- _TASK PROMPT_
Extend the news report on the sentencing of Mr. Alam, beginning immediately after its final sentence.

- _EXTRACT_
•••
Mr. Alam, 32, of Centreville, Virginia, faces a May 6 sentencing hearing before U.S. District Court Judge Dabney Friedrich for seven felony and three misdemeanor charges stemming from his time at the Capitol on Jan. 6, 2021.

Prosecutors asked for a 136-month prison term, a six-level upward departure from federal sentencing guidelines.

Defense attorney Steven Metcalf II called the DOJ’s recommended 11.33-year prison term “extremely excessive,” arguing instead for no more than 4.75 years behind bars.

“Alam’s actions that day directly and substantially created a situation where officers were compelled to engage in lethal force, for the first and only time that day, to protect the lives of their protecteees [sic],” prosecutors Joseph Smith Jr. and Rebekah Lederer wrote in their 54-page sentencing memorandum.
The DOJ document does not mention Ms. Babbitt by name; instead, it refers to her as “another rioter.” It does not detail Ms. Babbitt’s attempts to stop Mr. Alam’s violence and vandalism that culminated in a left hook she delivered to his nose just before she was shot by Capitol Police Lt. Michael Byrd.

The sentencing document focuses primarily on Mr. Alam’s behavior in a raucous crowd just outside the Speaker’s Lobby near the House Chamber.
•••
[Stored data entries]

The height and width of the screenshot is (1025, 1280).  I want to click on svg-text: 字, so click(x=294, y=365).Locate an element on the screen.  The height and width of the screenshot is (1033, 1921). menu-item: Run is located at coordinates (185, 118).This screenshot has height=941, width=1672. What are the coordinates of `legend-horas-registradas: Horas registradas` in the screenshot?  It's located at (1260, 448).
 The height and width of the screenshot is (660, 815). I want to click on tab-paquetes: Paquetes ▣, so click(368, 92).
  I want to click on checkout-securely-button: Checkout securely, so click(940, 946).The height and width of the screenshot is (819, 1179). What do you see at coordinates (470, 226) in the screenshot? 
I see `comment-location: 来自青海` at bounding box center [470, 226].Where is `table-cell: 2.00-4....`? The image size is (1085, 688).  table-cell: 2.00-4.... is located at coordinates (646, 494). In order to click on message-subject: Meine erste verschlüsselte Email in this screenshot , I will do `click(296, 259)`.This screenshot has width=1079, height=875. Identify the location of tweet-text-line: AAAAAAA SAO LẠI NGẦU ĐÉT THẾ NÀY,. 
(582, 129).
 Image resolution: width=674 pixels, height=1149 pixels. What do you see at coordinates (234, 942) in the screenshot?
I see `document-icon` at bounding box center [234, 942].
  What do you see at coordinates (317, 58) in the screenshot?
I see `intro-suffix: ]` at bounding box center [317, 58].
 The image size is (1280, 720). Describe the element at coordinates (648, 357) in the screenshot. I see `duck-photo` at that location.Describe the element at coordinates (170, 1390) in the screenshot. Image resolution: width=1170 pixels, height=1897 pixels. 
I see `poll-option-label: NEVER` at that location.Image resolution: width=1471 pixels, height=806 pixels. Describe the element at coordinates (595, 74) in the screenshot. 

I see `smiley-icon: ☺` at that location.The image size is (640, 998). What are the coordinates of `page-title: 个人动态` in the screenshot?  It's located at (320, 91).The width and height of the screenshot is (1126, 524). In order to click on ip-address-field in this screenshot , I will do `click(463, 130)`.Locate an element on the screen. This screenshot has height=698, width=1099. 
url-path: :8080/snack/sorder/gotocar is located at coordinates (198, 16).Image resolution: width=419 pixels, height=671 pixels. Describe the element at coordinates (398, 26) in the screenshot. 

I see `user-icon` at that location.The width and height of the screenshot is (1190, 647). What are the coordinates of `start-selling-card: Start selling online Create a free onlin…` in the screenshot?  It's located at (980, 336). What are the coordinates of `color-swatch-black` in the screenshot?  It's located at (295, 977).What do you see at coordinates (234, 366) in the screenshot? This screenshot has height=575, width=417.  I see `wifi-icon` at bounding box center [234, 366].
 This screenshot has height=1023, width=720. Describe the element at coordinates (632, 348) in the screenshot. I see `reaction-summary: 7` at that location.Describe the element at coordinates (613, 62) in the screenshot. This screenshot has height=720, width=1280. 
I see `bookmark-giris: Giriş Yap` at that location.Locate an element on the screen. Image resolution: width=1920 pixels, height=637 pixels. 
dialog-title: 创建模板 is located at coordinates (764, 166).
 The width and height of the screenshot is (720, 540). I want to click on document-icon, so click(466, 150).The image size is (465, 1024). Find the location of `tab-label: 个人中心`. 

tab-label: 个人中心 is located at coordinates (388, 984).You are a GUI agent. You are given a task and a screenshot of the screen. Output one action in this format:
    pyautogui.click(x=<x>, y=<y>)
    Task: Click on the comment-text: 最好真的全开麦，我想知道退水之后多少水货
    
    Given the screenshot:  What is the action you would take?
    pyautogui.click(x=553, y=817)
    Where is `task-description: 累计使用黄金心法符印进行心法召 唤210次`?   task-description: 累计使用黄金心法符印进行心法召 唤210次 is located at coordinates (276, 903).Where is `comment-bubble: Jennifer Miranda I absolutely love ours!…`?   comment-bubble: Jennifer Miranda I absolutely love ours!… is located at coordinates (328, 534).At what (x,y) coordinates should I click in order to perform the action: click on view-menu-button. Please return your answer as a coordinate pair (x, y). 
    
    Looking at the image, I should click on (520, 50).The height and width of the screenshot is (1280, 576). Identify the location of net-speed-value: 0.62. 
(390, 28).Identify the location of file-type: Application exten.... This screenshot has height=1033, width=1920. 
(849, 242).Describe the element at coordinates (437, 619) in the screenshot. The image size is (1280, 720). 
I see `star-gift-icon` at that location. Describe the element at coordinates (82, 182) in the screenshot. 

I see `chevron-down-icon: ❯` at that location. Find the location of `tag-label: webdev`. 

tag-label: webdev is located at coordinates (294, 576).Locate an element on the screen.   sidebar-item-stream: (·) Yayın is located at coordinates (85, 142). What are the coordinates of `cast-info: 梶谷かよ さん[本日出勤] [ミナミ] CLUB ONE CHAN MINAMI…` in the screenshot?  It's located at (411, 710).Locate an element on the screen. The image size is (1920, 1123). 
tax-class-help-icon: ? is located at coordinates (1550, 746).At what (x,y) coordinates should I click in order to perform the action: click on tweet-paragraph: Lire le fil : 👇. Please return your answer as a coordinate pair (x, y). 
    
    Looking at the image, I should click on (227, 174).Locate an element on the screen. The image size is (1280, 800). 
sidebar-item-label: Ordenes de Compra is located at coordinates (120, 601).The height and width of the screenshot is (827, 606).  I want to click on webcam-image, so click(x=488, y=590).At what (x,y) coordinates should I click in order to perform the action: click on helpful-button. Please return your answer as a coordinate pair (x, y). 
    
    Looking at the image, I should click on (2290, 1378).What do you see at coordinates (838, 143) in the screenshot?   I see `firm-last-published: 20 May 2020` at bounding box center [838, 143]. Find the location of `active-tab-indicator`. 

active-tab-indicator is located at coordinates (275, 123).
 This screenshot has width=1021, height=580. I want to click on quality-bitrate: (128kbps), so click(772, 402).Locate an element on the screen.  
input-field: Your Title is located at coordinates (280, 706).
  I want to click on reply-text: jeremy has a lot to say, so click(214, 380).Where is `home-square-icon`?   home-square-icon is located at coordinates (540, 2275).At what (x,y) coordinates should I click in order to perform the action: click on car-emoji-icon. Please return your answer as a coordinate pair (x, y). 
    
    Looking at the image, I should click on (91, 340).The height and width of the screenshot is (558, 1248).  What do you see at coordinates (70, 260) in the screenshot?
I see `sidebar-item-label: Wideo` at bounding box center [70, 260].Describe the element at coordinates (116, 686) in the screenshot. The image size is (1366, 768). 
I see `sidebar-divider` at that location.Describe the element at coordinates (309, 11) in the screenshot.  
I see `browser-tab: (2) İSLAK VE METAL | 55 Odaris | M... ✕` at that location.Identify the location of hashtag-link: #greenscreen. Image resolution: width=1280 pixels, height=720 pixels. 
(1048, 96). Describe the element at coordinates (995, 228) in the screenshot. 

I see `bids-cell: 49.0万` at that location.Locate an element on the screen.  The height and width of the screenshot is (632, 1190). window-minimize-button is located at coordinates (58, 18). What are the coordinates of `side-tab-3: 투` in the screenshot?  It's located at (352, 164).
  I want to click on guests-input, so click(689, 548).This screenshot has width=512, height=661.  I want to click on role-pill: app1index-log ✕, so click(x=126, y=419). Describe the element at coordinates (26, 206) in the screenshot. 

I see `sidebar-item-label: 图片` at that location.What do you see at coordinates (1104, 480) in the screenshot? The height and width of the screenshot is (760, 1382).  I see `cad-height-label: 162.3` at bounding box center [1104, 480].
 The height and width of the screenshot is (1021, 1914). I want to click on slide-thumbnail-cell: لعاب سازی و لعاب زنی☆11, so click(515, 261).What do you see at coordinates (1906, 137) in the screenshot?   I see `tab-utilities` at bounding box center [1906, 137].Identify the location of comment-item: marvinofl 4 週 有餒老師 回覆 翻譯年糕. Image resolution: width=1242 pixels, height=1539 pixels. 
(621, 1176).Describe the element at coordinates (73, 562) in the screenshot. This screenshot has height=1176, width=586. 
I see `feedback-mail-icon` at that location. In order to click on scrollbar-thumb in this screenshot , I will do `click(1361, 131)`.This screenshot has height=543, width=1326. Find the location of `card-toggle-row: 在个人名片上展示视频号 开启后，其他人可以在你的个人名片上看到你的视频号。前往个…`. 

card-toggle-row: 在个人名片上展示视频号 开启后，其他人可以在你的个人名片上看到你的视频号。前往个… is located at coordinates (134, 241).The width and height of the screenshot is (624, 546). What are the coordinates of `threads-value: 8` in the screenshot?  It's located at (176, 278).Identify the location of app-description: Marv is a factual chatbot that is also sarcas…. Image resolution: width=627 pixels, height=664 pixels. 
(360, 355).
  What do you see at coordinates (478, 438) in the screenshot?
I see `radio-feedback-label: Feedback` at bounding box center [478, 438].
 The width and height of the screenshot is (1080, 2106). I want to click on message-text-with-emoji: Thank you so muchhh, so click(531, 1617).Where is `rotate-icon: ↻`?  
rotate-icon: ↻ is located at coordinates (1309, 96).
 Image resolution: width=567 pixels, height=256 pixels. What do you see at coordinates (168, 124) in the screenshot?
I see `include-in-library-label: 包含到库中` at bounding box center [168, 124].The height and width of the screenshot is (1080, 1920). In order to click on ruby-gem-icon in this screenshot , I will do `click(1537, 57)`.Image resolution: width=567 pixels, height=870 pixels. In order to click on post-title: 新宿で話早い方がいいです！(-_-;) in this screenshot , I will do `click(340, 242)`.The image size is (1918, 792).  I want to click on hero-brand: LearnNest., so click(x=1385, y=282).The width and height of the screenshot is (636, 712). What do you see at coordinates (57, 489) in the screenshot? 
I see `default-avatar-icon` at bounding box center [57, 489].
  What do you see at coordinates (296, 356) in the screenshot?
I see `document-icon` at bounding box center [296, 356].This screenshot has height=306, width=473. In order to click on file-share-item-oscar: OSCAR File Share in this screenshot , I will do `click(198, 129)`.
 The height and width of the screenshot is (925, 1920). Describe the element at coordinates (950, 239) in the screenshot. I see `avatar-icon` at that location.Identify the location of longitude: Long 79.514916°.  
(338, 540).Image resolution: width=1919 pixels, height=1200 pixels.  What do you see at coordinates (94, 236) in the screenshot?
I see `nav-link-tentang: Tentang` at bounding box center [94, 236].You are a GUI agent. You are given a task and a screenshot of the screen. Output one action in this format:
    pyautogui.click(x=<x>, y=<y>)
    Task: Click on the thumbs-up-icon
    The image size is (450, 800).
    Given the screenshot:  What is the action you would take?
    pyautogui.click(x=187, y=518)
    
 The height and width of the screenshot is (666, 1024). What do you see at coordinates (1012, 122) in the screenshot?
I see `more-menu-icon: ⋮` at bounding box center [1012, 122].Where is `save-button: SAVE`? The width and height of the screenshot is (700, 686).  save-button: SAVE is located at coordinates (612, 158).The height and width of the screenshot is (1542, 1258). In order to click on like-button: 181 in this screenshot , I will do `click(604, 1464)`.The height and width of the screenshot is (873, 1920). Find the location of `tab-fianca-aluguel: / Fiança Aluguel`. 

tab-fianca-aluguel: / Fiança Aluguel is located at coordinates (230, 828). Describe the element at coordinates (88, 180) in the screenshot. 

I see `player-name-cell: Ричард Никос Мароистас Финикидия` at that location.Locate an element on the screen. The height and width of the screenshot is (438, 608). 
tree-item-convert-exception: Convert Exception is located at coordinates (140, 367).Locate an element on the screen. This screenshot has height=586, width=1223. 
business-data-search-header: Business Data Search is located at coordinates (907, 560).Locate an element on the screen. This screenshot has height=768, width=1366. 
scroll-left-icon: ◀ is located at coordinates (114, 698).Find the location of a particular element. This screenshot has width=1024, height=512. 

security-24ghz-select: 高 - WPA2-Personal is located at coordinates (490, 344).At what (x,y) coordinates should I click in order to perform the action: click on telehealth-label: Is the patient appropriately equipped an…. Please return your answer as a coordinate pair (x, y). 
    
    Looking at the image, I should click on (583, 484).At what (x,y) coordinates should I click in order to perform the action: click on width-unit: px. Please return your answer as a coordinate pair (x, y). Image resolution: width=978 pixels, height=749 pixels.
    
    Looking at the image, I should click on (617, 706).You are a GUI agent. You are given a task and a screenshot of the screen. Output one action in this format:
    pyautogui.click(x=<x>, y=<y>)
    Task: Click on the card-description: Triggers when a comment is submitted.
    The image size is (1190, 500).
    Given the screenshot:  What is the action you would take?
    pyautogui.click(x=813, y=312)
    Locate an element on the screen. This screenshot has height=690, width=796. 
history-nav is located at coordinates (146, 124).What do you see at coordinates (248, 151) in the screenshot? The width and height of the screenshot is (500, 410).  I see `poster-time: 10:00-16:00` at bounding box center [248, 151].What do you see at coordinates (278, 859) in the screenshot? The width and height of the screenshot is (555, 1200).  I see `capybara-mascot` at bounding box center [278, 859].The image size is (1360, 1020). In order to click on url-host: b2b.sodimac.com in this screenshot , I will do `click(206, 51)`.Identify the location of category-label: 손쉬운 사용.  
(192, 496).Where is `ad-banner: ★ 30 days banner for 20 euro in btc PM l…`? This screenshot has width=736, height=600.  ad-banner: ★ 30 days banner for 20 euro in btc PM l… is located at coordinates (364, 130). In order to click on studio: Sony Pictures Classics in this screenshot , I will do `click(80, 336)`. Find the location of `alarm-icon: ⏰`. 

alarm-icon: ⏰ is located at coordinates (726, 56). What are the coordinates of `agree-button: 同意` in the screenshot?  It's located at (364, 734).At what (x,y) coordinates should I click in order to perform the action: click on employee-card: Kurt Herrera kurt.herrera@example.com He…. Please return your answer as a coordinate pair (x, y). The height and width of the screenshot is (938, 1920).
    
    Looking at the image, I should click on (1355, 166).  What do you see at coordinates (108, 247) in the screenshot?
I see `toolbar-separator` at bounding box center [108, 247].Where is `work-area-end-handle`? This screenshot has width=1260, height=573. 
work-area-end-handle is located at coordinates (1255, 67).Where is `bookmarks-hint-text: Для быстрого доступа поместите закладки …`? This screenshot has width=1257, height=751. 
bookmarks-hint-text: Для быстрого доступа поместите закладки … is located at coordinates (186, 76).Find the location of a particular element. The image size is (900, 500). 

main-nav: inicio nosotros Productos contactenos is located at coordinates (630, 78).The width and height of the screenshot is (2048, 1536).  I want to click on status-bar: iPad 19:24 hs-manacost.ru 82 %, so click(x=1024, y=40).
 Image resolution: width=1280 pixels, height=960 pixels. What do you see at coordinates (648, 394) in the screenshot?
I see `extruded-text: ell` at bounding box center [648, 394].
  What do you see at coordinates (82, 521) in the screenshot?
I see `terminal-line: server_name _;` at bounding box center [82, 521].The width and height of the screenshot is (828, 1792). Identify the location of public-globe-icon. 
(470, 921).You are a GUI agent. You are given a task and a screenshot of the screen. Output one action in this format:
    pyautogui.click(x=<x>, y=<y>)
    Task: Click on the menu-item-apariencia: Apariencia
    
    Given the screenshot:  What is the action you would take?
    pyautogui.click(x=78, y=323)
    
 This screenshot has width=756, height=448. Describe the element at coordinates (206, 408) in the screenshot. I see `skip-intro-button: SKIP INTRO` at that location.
•••
- _EXPECTED ANSWER_
“Alam intentionally put himself at the front of the mob, where he threatened the USCP officers, yelling, ‘I’m going to [expletive] you up!’ in their faces,” the document read.

“Alam pushed against the officers, creating an opening so he could punch the glass panes of the doors. Alam’s punches landed near the heads and faces of the officers, shattering three door window panes.”

Shortly after Ms. Babbitt shouted at three Capitol Police officers guarding the doors to “call [expletive] help,” Mr. Alam pushed his way to the front of the crowd and began a loud tirade against the police, video shot by Sam Montoya of Infowars showed.
“All said, in the course of just 25 seconds, Alam violently kicked the doors three times, then smashed the doors and glass panes with the helmet an additional nine times, breaking two glass panes completely out,” the DOJ memo said. “All the while, Alam’s actions exacerbated the chaos, inflaming the mob overall.”

Guilty Verdicts

Mr. Alam was found guilty in a jury trial on Sept. 12, 2023, of 10 charges: assaulting, resisting or impeding certain officers, obstructing officers during a civil disorder, destruction of government property, obstruction of an official proceeding, entering and remaining in a restricted building or grounds with a deadly or dangerous weapon, disorderly or disruptive conduct in a restricted building or grounds with a deadly or dangerous weapon, engaging in physical violence in a restricted building or grounds with a deadly or dangerous weapon, disorderly conduct in a Capitol building, act of physical violence in a Capitol building, and parading, demonstrating or picketing in a Capitol building.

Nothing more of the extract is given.